Written instruction 1 =>
In the Killygarry GAA text, where did the founding meeting take place in 1966?
Written instruction 2 =>
Say whether each statement agrees with the Killygarry GAA text, answering yes or no and quoting the deciding words: (a) The club's colours are red and black. (b) The club's first game was played against Lavey. (c) The schoolboy games in the area continued up to about age eighteen.
Written instruction 3 =>
Carry the Killygarry GAA club history on from its last sentence.

Killygarry
- Founded:: 1966
- County:: Cavan
- Colours:: Red and Black
- Grounds:: Killygarry Athletic Grounds, Crubany
- Coordinates:: 53°57′54.0951″N 7°19′5.1462″W﻿ / ﻿53.965026417°N 7.318096167°W

Playing kits
| Standard colours |

= Killygarry GAA =

Cavan-based Gaelic games club

Killygarry are a Gaelic football club from County Cavan in Ireland. They are affiliated to Cavan GAA.

==History==
The Killygarry club area as it now stands had a football club down the years before the formation of the present club in 1966 but these teams went out of existence. Still the Killygarry area produced many players for neighbouring clubs (and county too). There were schoolboy football games between Killygarry, Crubany, Castletara and Swellan played at venues such as Crowe's Rock or behind Fitzpatrick's shop. These were played several times a year and continued at various age levels to eighteen or so.

Around the late 50s/early 60s a number of promising minor players were coming along and the idea of playing for a club team under the Killygarry name was tossed around. Enthusiasm was high and after a few meetings Killygarry GFC was born.

Killygarry GAA Club was formed in 1966 when young football enthusiasts from the Killygarry hinterland who were playing with local teams like Lavey, Drumalee, Cavan Gaels, Laragh and Ballinagh, held a meeting in Killygarry National School.

The club entered the junior ranks and its first game in 1966 was against Cavan Gaels on Narrack's Hill.

Data block =>

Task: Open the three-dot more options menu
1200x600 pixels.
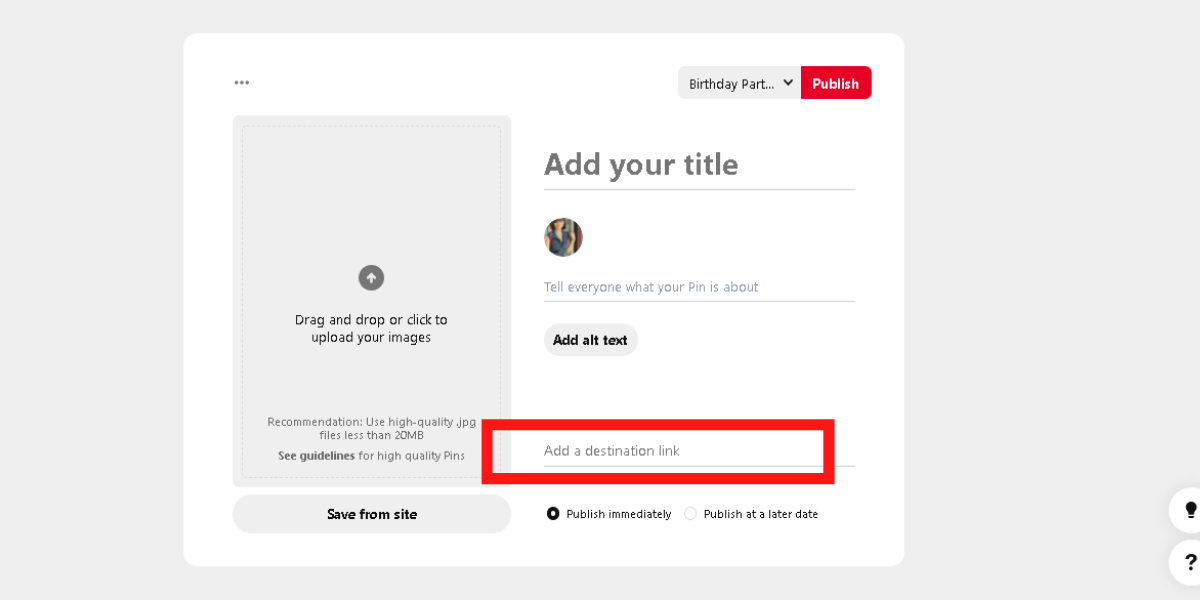Action: (242, 83)
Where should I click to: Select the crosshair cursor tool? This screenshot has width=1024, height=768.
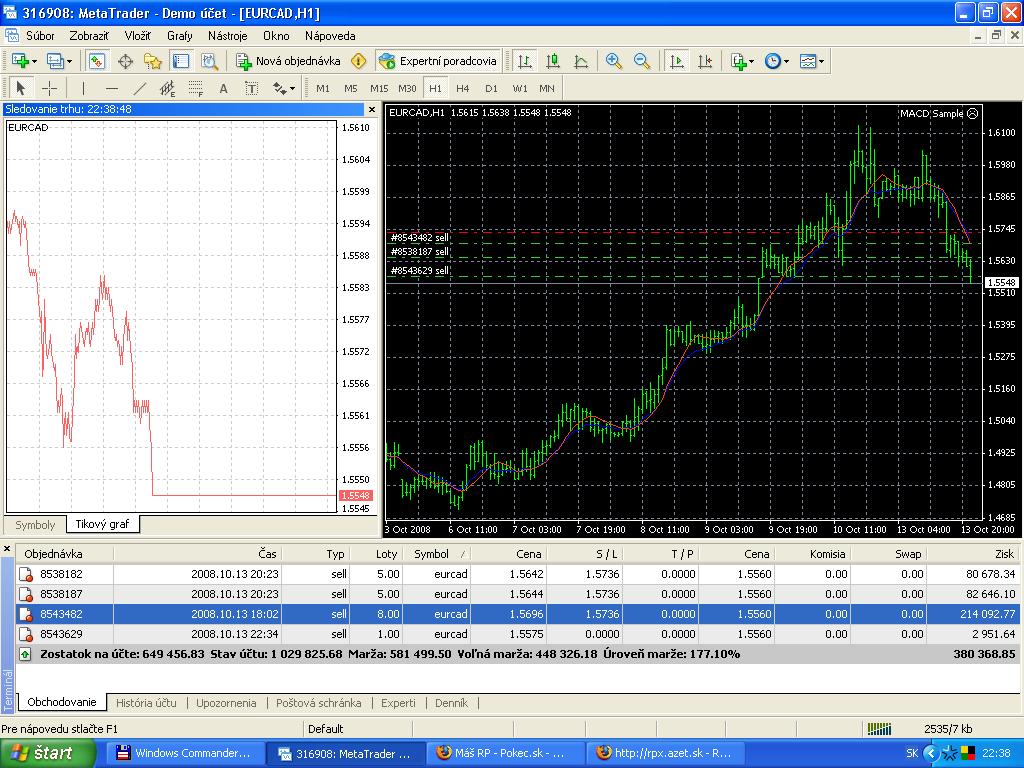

Task response 1 =>
Killygarry National School.

Task response 2 =>
(a) Yes: "Colours:: Red and Black"
(b) No: "its first game in 1966 was against Cavan Gaels on Narrack's Hill"
(c) Yes: "continued at various age levels to eighteen or so"

Task response 3 =>
In the space of a few years the team worked their way up through the ranks. They won the Intermediate Championship in 1970 by beating Cootehill in the final. They were promoted to Senior and the following year 1971 saw them reach the Senior Championship final where they were defeated by the Crosserlough team of that time. On 8 May 1988, the Killygarry Athletic Grounds were opened in Crubany. The club went into the ‘90s with similar expectations to that of the original team, winning the Junior title again in 1990 by beating Kildallan in the final. The club also won many underage titles in the same decade. The next big win was in 1998 when they won the Intermediate Championship beating Denn in the final. They went on to achieve the double that year by winning the Division 2 League, beating Shercock in the final.

==Crest==

Despite the club's existence since 1966, no crest was ever created, until after a local raffle to decide the crest in 2009. This new crest now sits on all Killygarry jerseys & merchandise. The crest incorporates the following elements:

- The Irish name for Killygarry, "Coill na Garrai".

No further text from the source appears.